> Directions for this task:
Print every one of the rows below verbatim, line for line, without changing anything.

[Rows on where targets appear]

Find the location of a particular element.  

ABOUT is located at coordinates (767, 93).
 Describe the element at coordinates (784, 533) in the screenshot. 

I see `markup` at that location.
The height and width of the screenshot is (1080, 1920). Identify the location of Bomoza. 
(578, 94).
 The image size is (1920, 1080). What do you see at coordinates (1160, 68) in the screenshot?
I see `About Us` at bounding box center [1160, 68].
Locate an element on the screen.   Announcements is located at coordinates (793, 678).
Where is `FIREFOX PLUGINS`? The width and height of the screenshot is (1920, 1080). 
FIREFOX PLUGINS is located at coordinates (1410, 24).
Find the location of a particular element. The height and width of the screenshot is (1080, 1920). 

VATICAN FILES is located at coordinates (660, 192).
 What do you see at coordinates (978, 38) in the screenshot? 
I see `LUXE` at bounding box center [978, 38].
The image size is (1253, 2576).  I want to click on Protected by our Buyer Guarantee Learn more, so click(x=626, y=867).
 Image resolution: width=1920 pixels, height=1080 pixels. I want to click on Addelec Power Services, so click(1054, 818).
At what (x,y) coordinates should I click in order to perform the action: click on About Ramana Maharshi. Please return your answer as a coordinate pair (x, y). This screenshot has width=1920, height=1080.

> Solved problem:
Find the location of a particular element.  

ABOUT is located at coordinates (767, 93).
 Describe the element at coordinates (784, 533) in the screenshot. 

I see `markup` at that location.
The height and width of the screenshot is (1080, 1920). Identify the location of Bomoza. 
(578, 94).
 The image size is (1920, 1080). What do you see at coordinates (1160, 68) in the screenshot?
I see `About Us` at bounding box center [1160, 68].
Locate an element on the screen.   Announcements is located at coordinates (793, 678).
Where is `FIREFOX PLUGINS`? The width and height of the screenshot is (1920, 1080). 
FIREFOX PLUGINS is located at coordinates (1410, 24).
Find the location of a particular element. The height and width of the screenshot is (1080, 1920). 

VATICAN FILES is located at coordinates (660, 192).
 What do you see at coordinates (978, 38) in the screenshot? 
I see `LUXE` at bounding box center [978, 38].
The image size is (1253, 2576).  I want to click on Protected by our Buyer Guarantee Learn more, so click(x=626, y=867).
 Image resolution: width=1920 pixels, height=1080 pixels. I want to click on Addelec Power Services, so click(1054, 818).
At what (x,y) coordinates should I click in order to perform the action: click on About Ramana Maharshi. Please return your answer as a coordinate pair (x, y). This screenshot has width=1920, height=1080.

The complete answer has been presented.